Because: Another recent study found dementia rates are projected to rise dramatically. Lifetime risk is expected to be around 42 percent after the age of 55, according to Scientific American coverage. By 2060, the Nature Medicine study found, about a million U.S.-ians will develop dementia each year. For context: In 2020, about 500,000 U.S. adults were diagnosed.
One of the study authors attributed these alarming numbers to the fact that there will simply be more older people in the general population. That said, the numbers are alarming, and I went from reading the SA article to looking up ways to prevent and/or slow the onset of dementia.
Here’s the thing: Regular social interaction is on every single list of ways to prevent or reduce the effects of dementia. Every single one!
(The others include, of course, exercise, sleep, and certain dietary guidelines, because those three things are the absolute foundation of our meatspace existence…annoyingly.)

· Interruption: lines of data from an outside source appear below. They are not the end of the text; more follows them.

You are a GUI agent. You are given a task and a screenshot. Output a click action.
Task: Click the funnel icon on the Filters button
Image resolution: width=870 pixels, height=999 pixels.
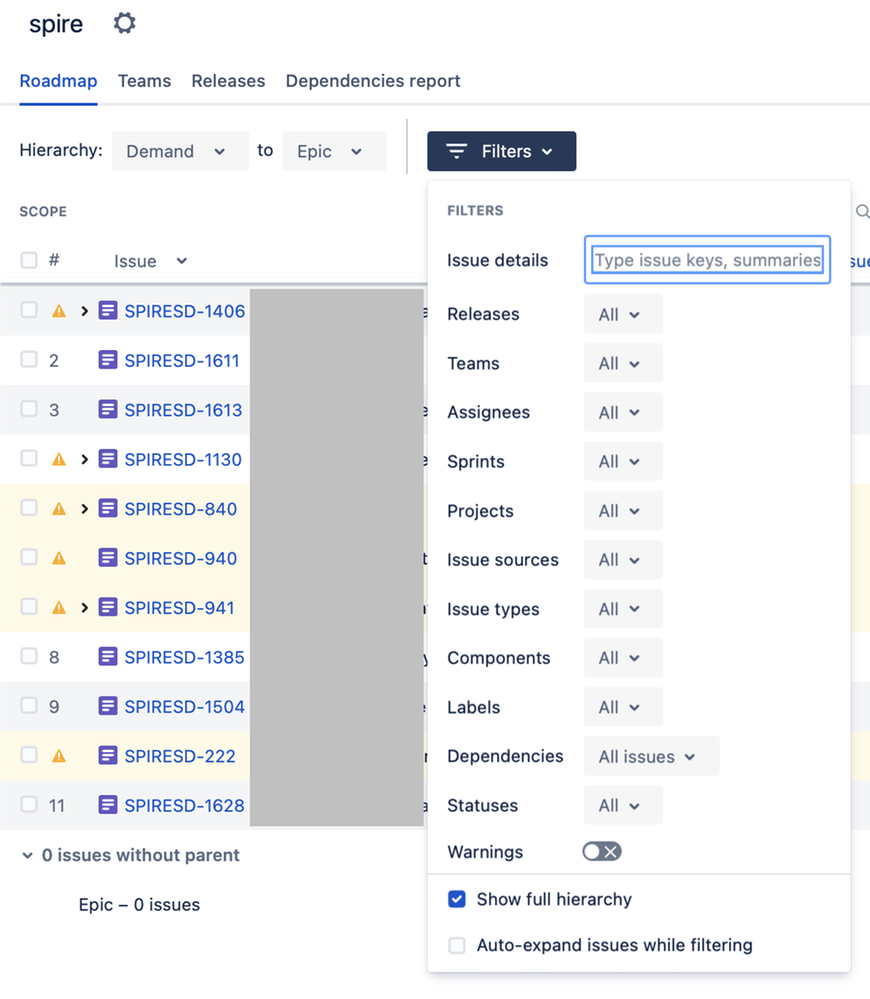pyautogui.click(x=457, y=151)
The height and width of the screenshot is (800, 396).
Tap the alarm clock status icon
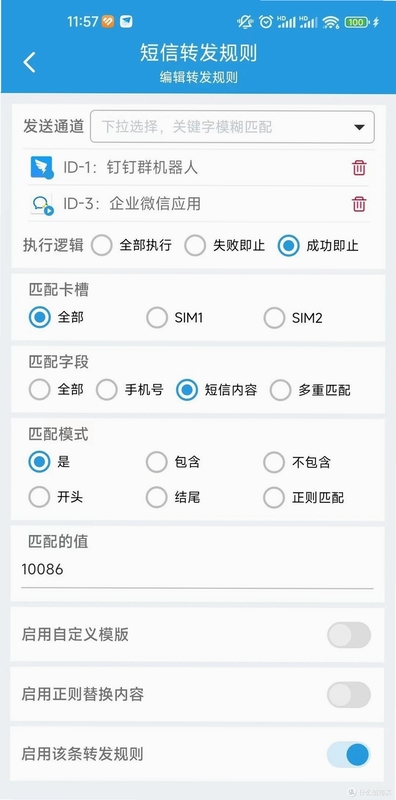point(265,22)

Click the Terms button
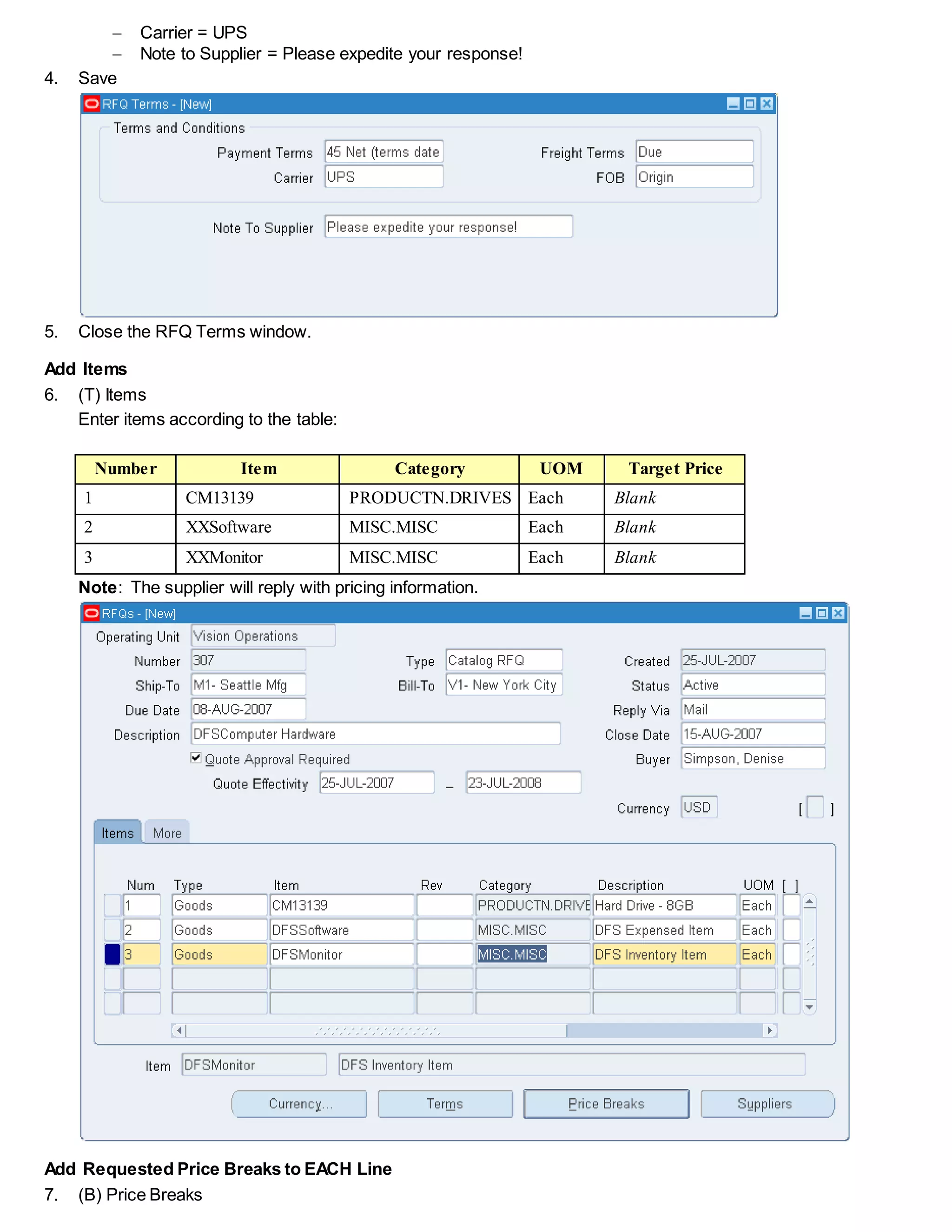444,1104
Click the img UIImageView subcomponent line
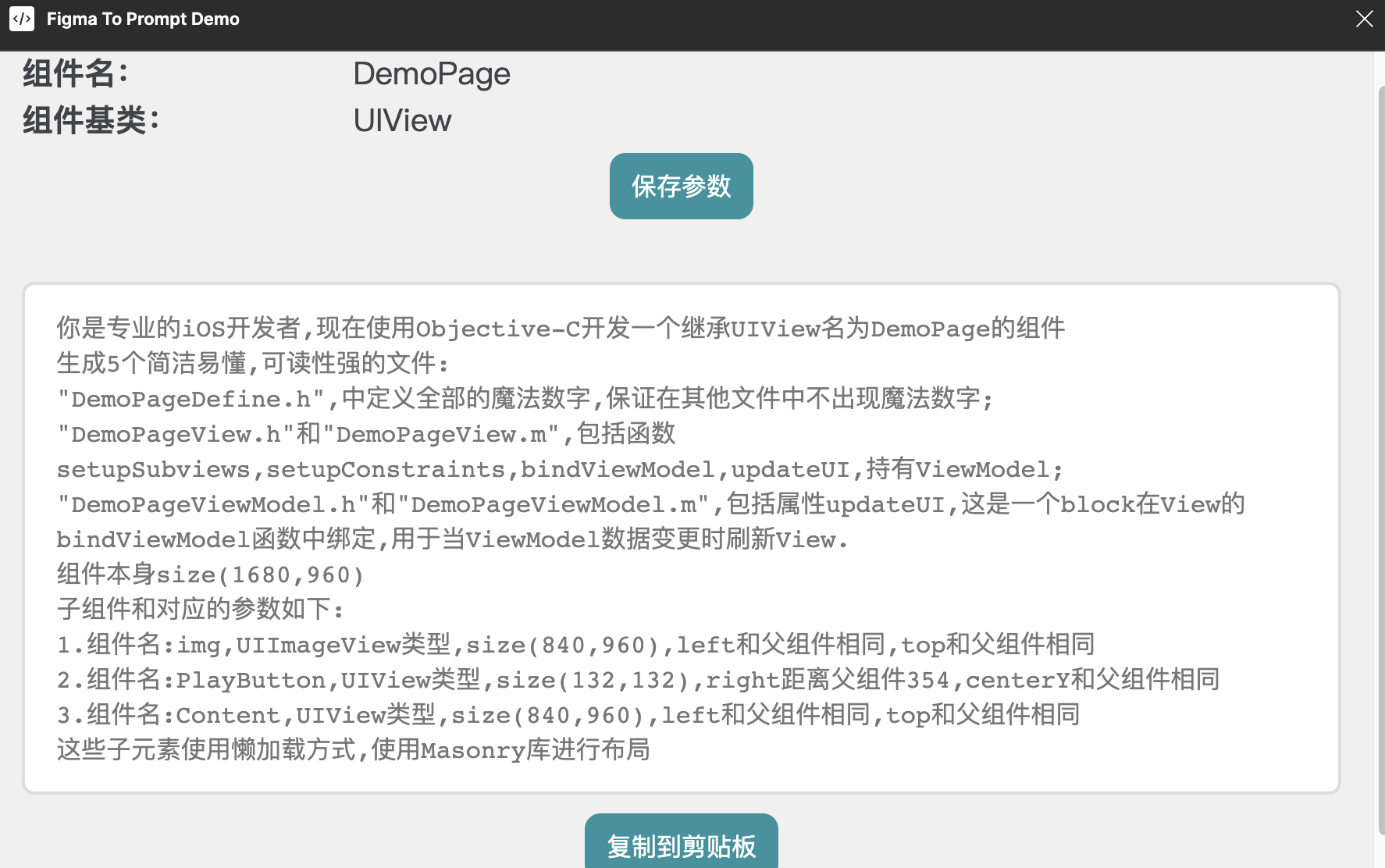1385x868 pixels. pyautogui.click(x=575, y=645)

So all this alone-ness will perhaps contribute to a future of memory loss and disruption, each of us suffering solo, cut off by our own actions from any community that might help. I don’t love that prognosis. Let’s start building those communities now instead, when our concerns are circling around bothersome menopause symptoms. That way, our communities are in place by the time we’re facing what might be referred to as “a little forgetful.”
We have to do the work, and the work right now is human-ing with people around you in small but satisfying ways. I believe we can do it, and a big part of doing it is simply acknowledging the reality of what’s happening to and around you. If you have the choice, don’t pick being alone every single time. Build a bridge; don’t burn it.

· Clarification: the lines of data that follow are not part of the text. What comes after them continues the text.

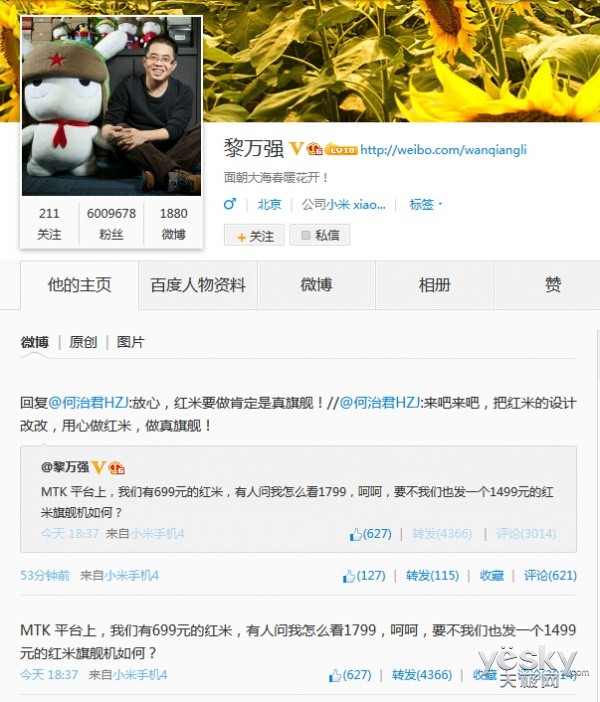Click the V badge in quoted post header
The width and height of the screenshot is (600, 702).
99,467
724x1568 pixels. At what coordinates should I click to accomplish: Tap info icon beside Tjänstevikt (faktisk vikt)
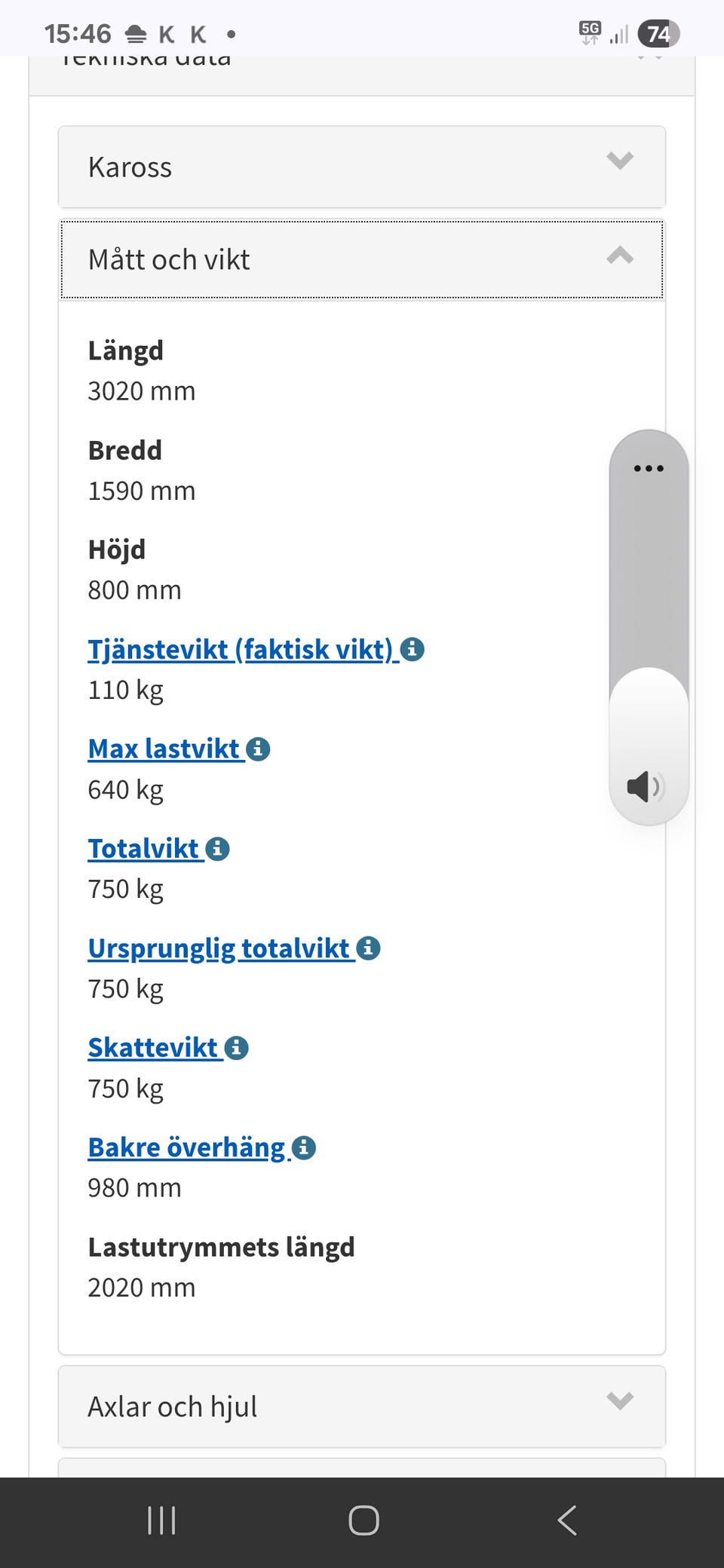412,649
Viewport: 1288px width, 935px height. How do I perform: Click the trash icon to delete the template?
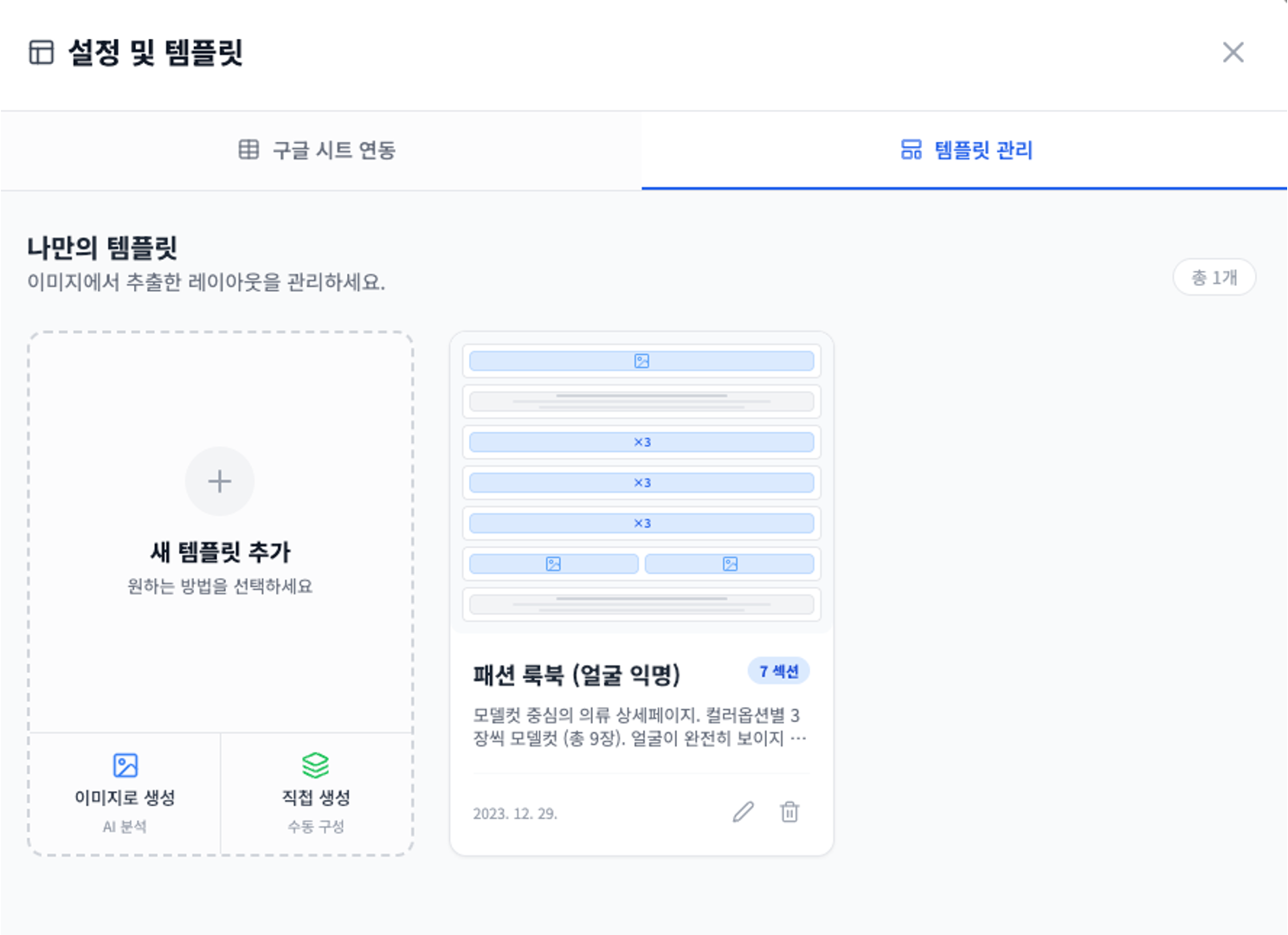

I recognize that, today of all days, it’s a real challenge to think graciously and generously about some of our neighbors. This trend of alone-ness goes beyond politics, though, and it’s exacerbated those very politics that are so troubling. Since I lack enormous power, I’ve come to accept that correcting or even just ameliorating the situation requires me to improve my ability to tolerate—and to encourage greater tolerance from everyone around me.

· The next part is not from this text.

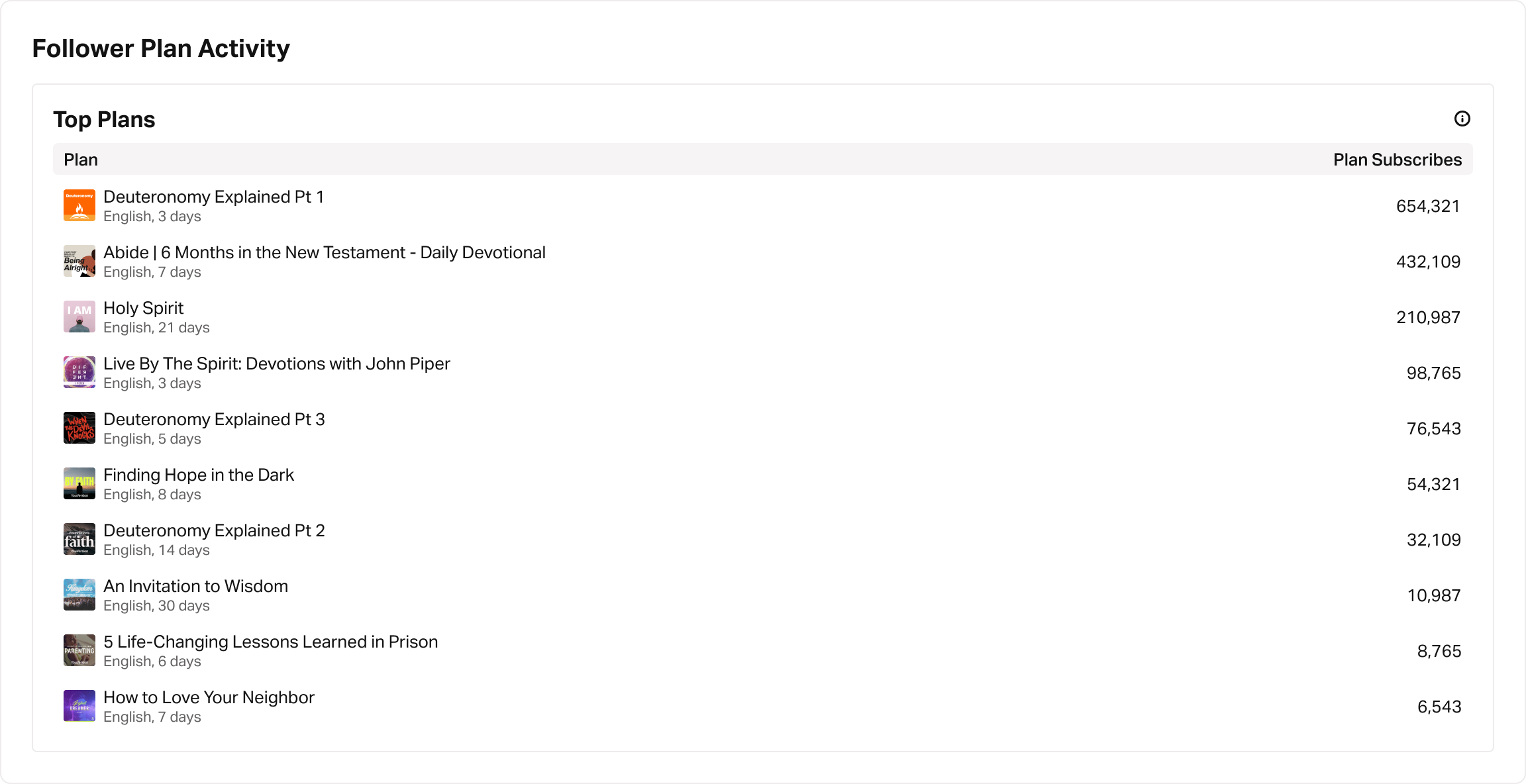Open How to Love Your Neighbor title
The image size is (1526, 784).
[209, 698]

(Some days this is easier than others. I have not started with the neighbors who fly offensive flags, I must admit.)
Yours amidst scheduling drinks and coffees with other neighbors,
That Hag
Two Small Ways to Interact in Person in the Week Ahead:
1. If you already have one friend who lives within your city/town/county, set up a time to get together. This is probably the easiest way to start. Odds are you’ve been meaning to schedule some time together already. Just take the plunge, send the text, ready the carrier pigeon, whatever. I’m a big fan of early-morning (before work) coffee dates, Friday-afternoon lunches (leisurely), and school-night drinks at fancy bars (less crowded). Sometimes super short-notice stuff works, but you know your friends better than I. Don’t induce an anxiety attack because you spring a “Let’s get drinks tonight!” on a friend who needs more time to mentally prepare. But don’t hesitate to do it if you know your friend won’t mind and will put it off otherwise.
2. Interact with a neighbor. Depending on the relationship that already does (or doesn’t) exist, this one could take a lot of forms. If you generally adhere to a “never go outside if there’s a chance you can encounter anyone who lives nearby” policy, try relaxing this a bit and saying hello to your neighbor(s) when you cross paths. Or see each other across the street. If you vaguely know your neighbors and might recognize them outside the context of their front door, leave a note with the contact information you’re comfortable sharing, even if you couch it in “just in case we ever need to contact each other” terms. And if you’re already on nodding-acquaintance terms, drop a baked good or something similar by and suggest you all get a coffee sometime.